Yes, that’s Christopher Brookmyre, as opposed to Christopher M Brookmyre, or whatever his middle initial might be. Brookmyre is one of Britain’s leading crime novelists, but he’s flirted with fantasy before (most notably in 2009’s Pandaemonium ) and this is his first fully-fledged SF novel. We like how he hasn’t bothered with a new literary identity (something Iain Banks said he regretted doing), and has simply ploughed into a new genre with abandon.
And he’s done a fine job. The basic concept of Bedlam – ordinary guy finds himself inside the world of a computer game – doesn’t feel especially fresh, but the story that unfolds around it is ingenious. The ordinary guy in question, Ross Baker, must find out how and why he’s here and why this place exists at all; the answers build on contemporary issues of digital copyright and the amorality of big corporations in a very smart way. The computer-game stuff, which could easily have been a gratuitous excuse for some larks, is in fact a logical and satisfying way to explore the novel’s issues.

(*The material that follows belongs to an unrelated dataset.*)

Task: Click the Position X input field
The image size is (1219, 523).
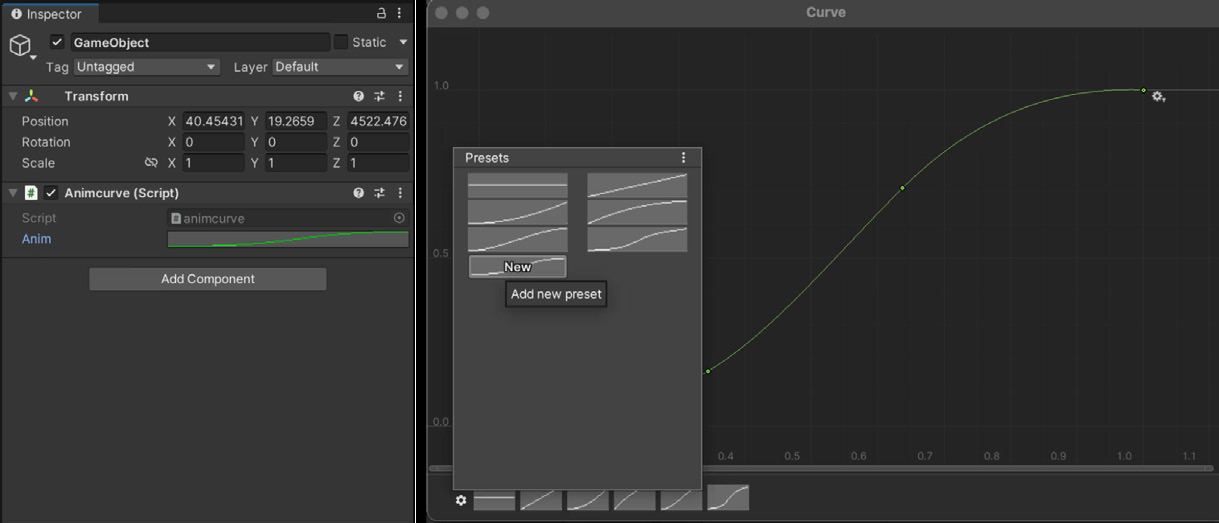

The book makes you wait for the really clever stuff to drop, perhaps a little too long – Brookmyre sets up several mysteries early on, all of which he eventually resolves, but only after a lengthy sequence of fights, chases, escapes, world-hopping, PC-vs-console snarking and numerous good jokes. For all the frenetic action, it feels like it’s treading water after a while. But it pays off at the end.